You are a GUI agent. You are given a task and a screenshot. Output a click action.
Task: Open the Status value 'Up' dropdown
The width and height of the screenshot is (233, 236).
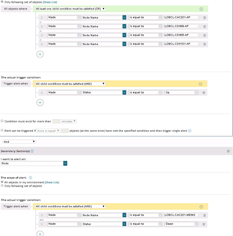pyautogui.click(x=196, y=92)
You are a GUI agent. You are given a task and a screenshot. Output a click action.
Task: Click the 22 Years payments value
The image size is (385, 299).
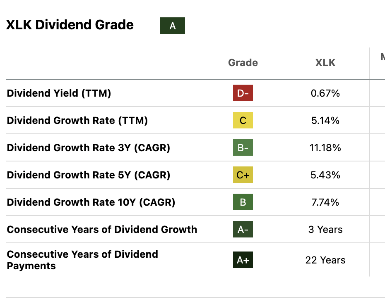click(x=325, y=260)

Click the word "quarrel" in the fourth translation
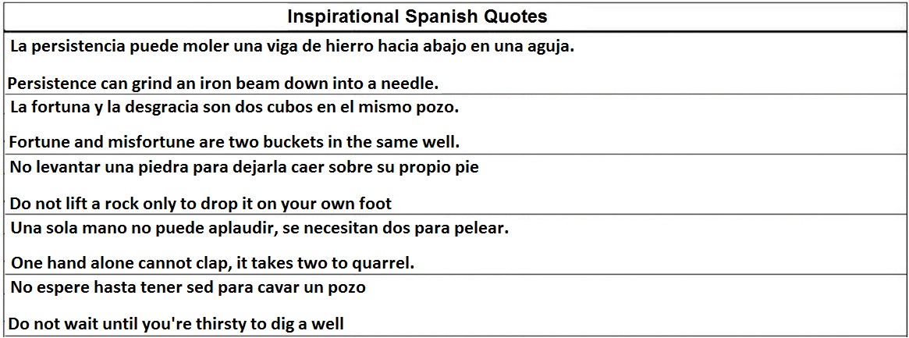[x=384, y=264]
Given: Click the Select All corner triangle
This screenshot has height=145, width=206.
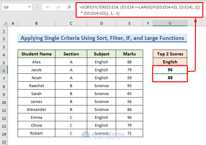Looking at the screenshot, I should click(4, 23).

______________________________

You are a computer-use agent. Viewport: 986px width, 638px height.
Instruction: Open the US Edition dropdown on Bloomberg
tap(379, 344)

______________________________

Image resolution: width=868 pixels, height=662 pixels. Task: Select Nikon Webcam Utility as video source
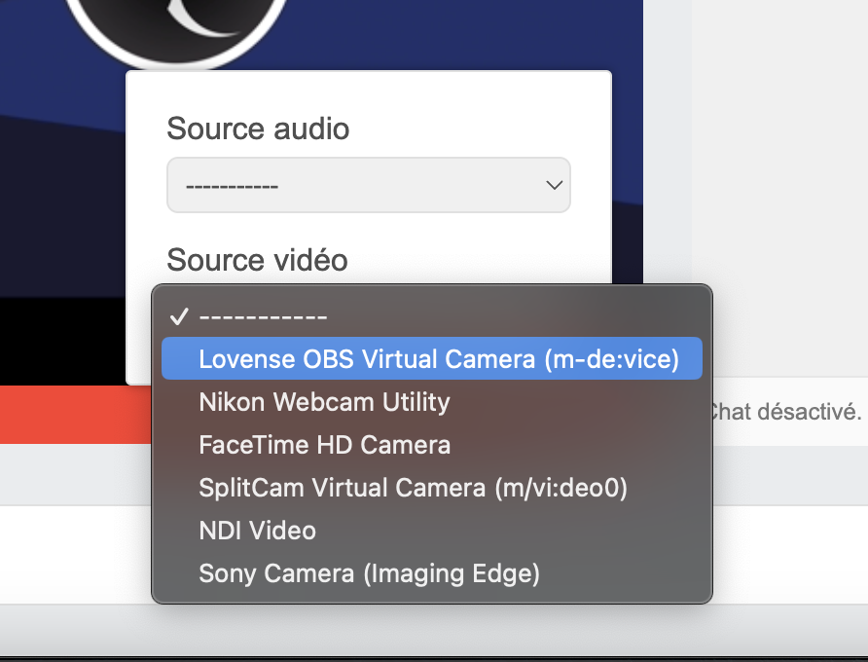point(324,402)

______________________________

> **Problem**
Filter the records above and return every line that holds the word "value".

> **Response area**
Task: Open the Status value 'Up' dropdown
Task: Click the 22 Years payments value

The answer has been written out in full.